Los veranos en Llanes, y me estoy refiriendo a todo el concejo, tuvieron siempre un calendario de romerías y verbenas que aún perduran, aunque las menos, respetan el día señalado y lo trasladan al fin de semana siguiente e incluso lo adelantan al que precede, con tal de llevarse el mayor público posible. Tan extenso era en celebraciones que cuando llegaba septiembre respirábamos hondo, deseando ya la llegada de la normalidad, del comienzo del curso y la vuelta a la cartelera del cine de sábado y domingo. Para mí, el chupinazo de las fiestas llaniscas lo daban el día de san Felipe, el 1 de mayo, que se hacía entonces la romería junto a la capilla de Soberrón y la verbena junto a la Escuela de la Galguera, aunque según dice el viejo cantar:
“Santa Marina en Parres,
Sant Hilar en la Pereda;
San Felipe en Soberrón
y Jobita en la Galguera”
Me dejé atrás a pura intención la fiesta de San Antón, el 17 de enero, en Parres porque, no sé por qué razón, siempre la sentí más unida a las fiestas navideñas que a las folclóricas. También para muchos lo era el santo Ángel de la Guarda en El Mazucu, el 1 de marzo. Año tras año, la fui posponiendo para el siguiente y así fue quedando por cumplir. Sin embargo, una vez conocido Pimiango de mi trabajo en la cantera para la obra de Santiuste, aquel verano mismo, con otros dos amigos de Parres, acudí el 3 de marzo a la fiesta de Santu Medé.

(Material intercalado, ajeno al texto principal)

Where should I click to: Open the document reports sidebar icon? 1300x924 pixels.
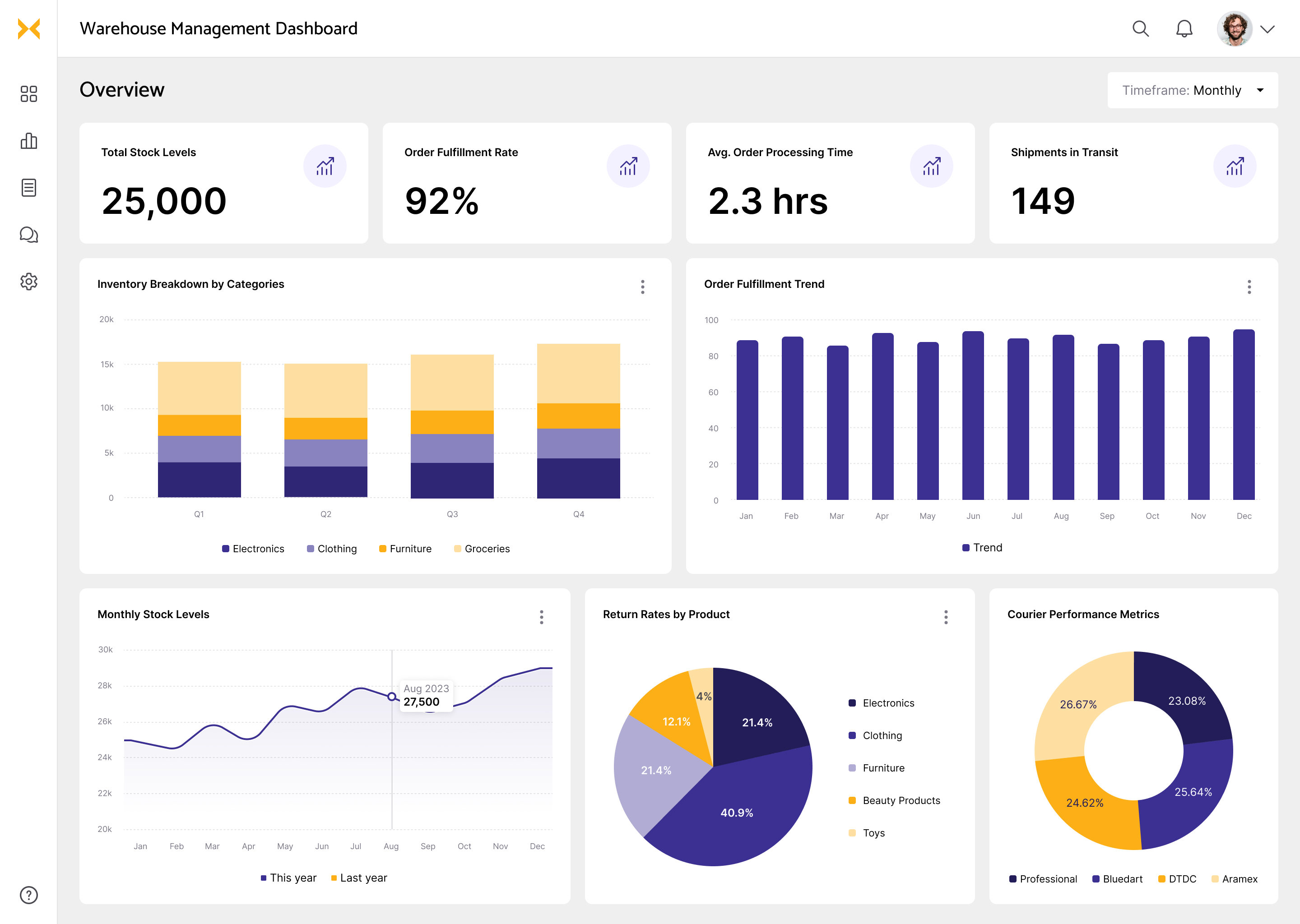28,188
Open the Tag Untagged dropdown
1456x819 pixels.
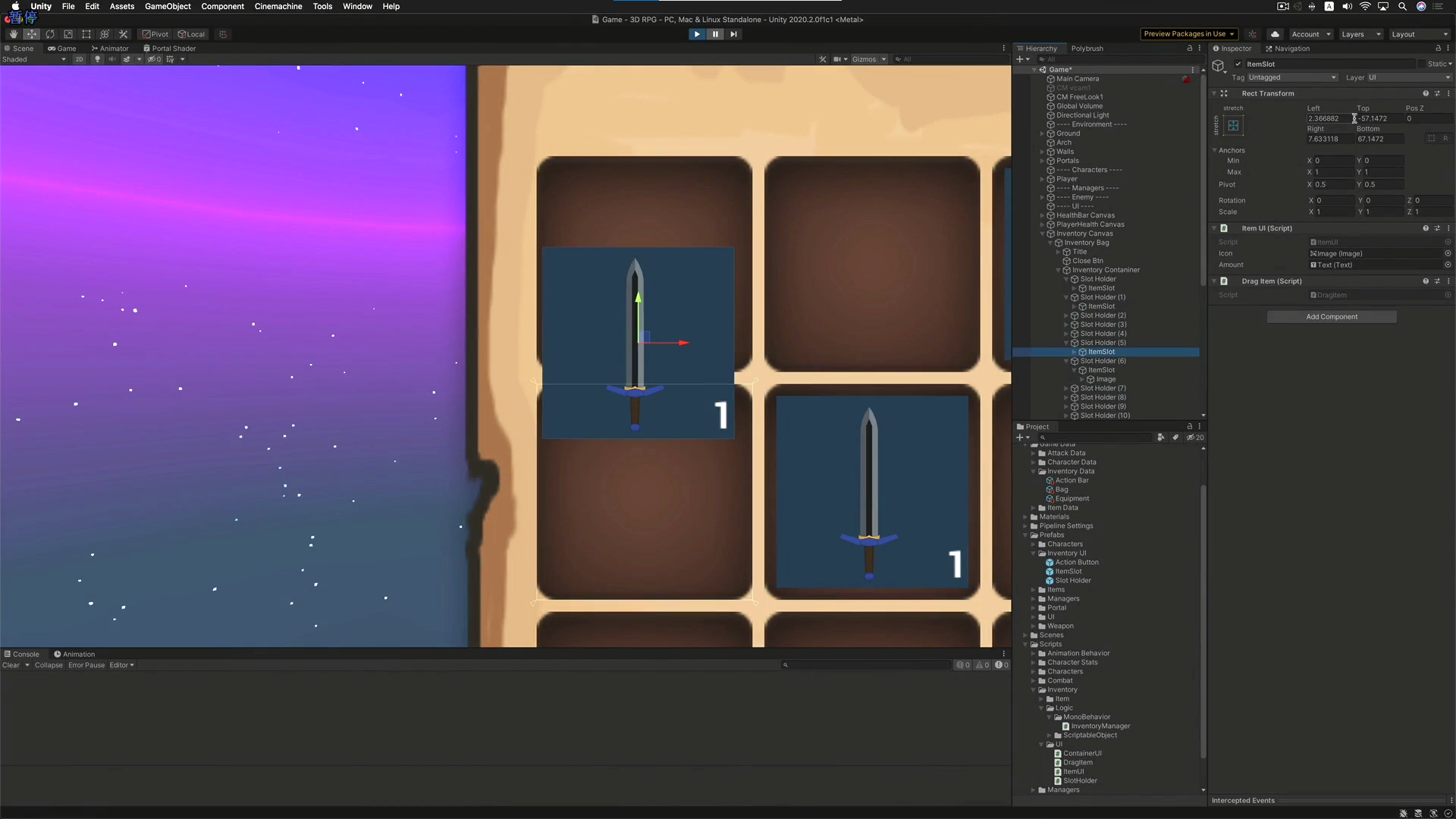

- “Santu Medé, ¿co'l miu sayu qué jaré?”.
Le había ido a rezar una mujerina que llevaba atrasado el sayo de las patatas tempranas.
- Sayar y sayar y la vista nun llevantar; y muyer que pase, dexala pasar.
Le contestó el marido que se le había adelantado para ocultarse en el pórtico de la capilla. Estos cuatro arranques festivos sólo eran para calentar motores ya que lo intenso venía después.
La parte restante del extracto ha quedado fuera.